In fact, according to a recent Gallup poll, 45 percent of millennials – now the largest generation in the U.S. labor force – said that “a job that accelerates their professional and career development is ‘very’ important to them.” Being able to show a potential recruit what your organization has to offer regarding personal and professional growth makes a job more attractive, and communicates right from the start how much you value your employees.
Only one-third of U.S. employees are engaged at work according to Gallup. That is a startling number, and one that many employers are striving to improve. That same Gallup report indicates that highly engaged organizations “have well-defined and comprehensive development programs for leaders and managers, and they focus on the development of individuals and teams.”
In that way, training becomes a means of improving not only engagement, but performance as well. Similarly, ensuring that the trainings themselves address topics valuable to your employees, and that they are engaging learning experiences in their own right, are vital to improving engagement through training.
Orientation is a great place to introduce new employees to the values and goals that drive your company. However, it doesn’t stop there. Every training opportunity should in some way reinforce and support the mission and strategic goals that drive your company, from mandatory sexual harassment prevention and safety trainings to unique departmental or individual educational experiences.
It helps when employees understand exactly how every step of the journey is working to enhance not only their personal development, but also the success of the company as a whole. Further, well-considered development programs are themselves a good example of a company living its mission. Everyone says that they value their employees and want them to grow as professionals. This is one way to demonstrate just how true that is.
Traditionally seen as the primary reason for the importance of training and development, this is still a big driver when building a company-wide training program. Once you do a skills inventory to determine what skill sets your employees bring to the table, and what gaps exist across your organization, the next step is to fill those gaps with educational trainings that will prepare your workforce for success in today’s landscape and in meeting the challenges of the future.

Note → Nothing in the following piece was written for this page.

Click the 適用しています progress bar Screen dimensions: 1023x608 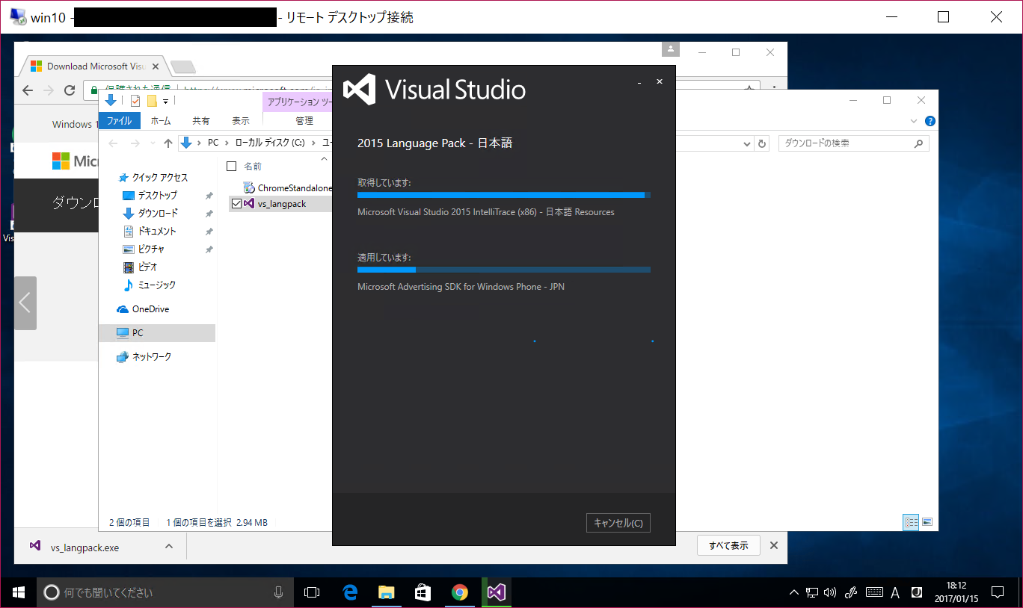pyautogui.click(x=503, y=270)
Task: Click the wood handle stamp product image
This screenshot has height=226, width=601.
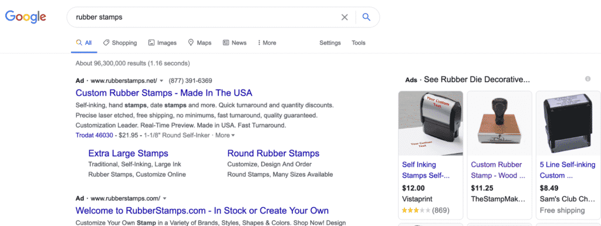Action: point(499,123)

They say to dress for the job you want, not the job you have. The same is true when it comes to professional development, at least in principle. Beyond just building skills that employees need in their current jobs, a development program can help to prepare them for future roles as they advance in their careers.
According to ATD, managerial and supervisory employee development has comprised the highest percentage of organizational learning portfolios for the past several years. That makes sense, since offering management and leadership training topics – including communications, finance, project management and compliance, to name a few – along with mentoring opportunities provides personal growth to your employees, and puts your organization in good stead with strong leadership for years to come.
All of these factors play into whether employees want to stay or if they are eager to pursue career paths elsewhere. By acknowledging the importance of training and development for employees, and putting that priority into practice, you can cultivate an engaged workforce and a vibrant company culture that is a place where people are excited to work.